Depuis ce terrible samedi 7 octobre, l’humanité a sombré dans l’horreur et la barbarie du terrorisme avec des actes de torture, des mises en scène que nul ne pouvait imaginer. Ce jour-là, 1 400 Israéliens, des vieillards, des jeunes, des femmes, des femmes enceintes, des enfants, des bébés, ont été délibérément tués, sauvagement assassinés. Les témoignages qui arrivent chaque jour de ce massacre à l’encontre de civils israéliens soulèvent le cœur. Nous pensions le XXIe siècle débarrassé des horreurs du siècle dernier. Hélas, il s’écrit encore avec le sang d’innocents. Hélas, des hommes sont encore capables du pire. L’humanité n’a rien retenu de son passé.

À cette barbarie, le gouvernement d’Israël répond par un déluge de feu, par un blocus total, par une punition collective qui s’abat sur les 2,5 millions de civils gazaouis, sur les écoles, les centres de santé, sur les personnels de l’ONU et des ONG, mais aussi sur les otages retenus, dont nos compatriotes. C’est la démesure dans l’horreur. À la haine du Hamas, organisation islamiste terroriste, répond la haine d’un gouvernement israélien d’extrême droite.

La haine, toujours la haine. Je pense en cet instant avec émotion à la barbarie de la seconde guerre mondiale, à notre histoire nationale, à nos aïeuls qui se sont engagés dans la Résistance contre l’occupant nazi sans jamais s’en prendre à des civils, aux vingt-sept otages de Châteaubriant, fusillés le 22 octobre 1941. Parmi eux se trouvait le jeune Guy Môquet, âgé de 17 ans, à qui nous avons rendu hommage hier après-midi et qui avait écrit : « Vous tous qui restez, soyez dignes de nous, les vingt-sept qui allons mourir ! »
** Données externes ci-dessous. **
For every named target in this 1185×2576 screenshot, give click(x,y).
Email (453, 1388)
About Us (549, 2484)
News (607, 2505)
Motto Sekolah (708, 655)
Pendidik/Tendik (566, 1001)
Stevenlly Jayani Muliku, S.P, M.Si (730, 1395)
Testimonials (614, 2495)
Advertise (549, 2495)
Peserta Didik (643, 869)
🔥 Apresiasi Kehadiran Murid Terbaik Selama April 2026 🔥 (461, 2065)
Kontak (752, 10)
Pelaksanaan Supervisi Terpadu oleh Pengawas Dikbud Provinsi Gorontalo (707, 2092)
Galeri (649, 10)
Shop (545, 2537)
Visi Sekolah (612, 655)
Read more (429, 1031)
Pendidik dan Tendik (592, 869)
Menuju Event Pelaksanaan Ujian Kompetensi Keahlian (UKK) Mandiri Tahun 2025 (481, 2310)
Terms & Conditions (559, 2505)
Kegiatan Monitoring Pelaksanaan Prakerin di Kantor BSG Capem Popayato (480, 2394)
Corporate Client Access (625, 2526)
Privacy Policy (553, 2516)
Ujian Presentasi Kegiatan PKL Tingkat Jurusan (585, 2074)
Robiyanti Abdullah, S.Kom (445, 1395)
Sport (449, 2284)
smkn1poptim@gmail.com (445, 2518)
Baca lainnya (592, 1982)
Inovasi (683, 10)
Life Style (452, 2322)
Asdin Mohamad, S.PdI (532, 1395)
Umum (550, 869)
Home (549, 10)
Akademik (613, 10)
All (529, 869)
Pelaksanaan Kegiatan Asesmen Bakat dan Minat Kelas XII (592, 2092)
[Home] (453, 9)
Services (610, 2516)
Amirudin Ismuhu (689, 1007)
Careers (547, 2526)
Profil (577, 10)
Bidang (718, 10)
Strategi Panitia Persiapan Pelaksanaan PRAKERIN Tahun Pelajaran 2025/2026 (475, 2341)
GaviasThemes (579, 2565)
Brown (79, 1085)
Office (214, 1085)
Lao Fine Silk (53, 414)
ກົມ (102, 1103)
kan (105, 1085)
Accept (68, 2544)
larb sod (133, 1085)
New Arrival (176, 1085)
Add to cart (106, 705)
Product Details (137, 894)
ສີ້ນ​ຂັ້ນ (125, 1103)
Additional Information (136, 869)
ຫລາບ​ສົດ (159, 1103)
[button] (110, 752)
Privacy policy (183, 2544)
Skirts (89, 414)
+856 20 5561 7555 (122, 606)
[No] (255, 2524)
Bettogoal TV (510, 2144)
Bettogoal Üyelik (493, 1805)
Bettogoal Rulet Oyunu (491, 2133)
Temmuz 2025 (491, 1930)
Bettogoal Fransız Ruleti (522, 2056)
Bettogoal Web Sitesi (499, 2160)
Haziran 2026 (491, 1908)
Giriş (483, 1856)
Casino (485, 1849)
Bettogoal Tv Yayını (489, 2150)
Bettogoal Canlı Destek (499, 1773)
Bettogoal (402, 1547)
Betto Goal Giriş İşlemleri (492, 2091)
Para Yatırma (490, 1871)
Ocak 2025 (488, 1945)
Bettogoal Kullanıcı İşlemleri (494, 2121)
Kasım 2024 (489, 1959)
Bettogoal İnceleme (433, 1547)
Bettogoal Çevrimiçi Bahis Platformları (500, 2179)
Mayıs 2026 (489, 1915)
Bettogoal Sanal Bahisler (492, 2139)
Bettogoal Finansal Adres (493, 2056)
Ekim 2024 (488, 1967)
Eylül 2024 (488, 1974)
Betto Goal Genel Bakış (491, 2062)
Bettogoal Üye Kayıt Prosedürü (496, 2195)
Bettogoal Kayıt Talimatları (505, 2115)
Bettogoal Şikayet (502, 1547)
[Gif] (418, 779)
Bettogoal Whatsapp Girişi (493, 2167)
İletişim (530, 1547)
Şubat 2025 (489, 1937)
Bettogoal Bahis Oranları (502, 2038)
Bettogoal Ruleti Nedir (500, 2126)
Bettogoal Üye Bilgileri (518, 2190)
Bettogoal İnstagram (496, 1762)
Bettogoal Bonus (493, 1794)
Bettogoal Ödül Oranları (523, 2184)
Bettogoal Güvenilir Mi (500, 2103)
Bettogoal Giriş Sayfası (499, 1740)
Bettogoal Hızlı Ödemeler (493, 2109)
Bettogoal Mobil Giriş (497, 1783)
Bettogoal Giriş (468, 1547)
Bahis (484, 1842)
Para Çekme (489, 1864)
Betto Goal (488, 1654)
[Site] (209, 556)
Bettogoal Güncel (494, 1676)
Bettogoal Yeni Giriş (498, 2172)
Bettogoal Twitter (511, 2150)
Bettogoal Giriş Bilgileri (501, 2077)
Être digne d’eux et de notre histoire, c’est être présent aujourd’hui pour apporter toute notre solidarité au peuple israélien, meurtri dans sa chair ; c’est être aux côtés des trente familles de nos compatriotes tués ; c’est tout faire pour exiger la libération des otages retenus actuellement à Gaza. Être digne d’eux, c’est aussi avoir les mêmes larmes, la même émotion, la même colère face aux 4 400 civils palestiniens tués – dont 1 800 enfants, des vieillards, des jeunes, des femmes, parfois enceintes, des bébés –, tous morts sous les bombardements aveugles de l’armée israélienne.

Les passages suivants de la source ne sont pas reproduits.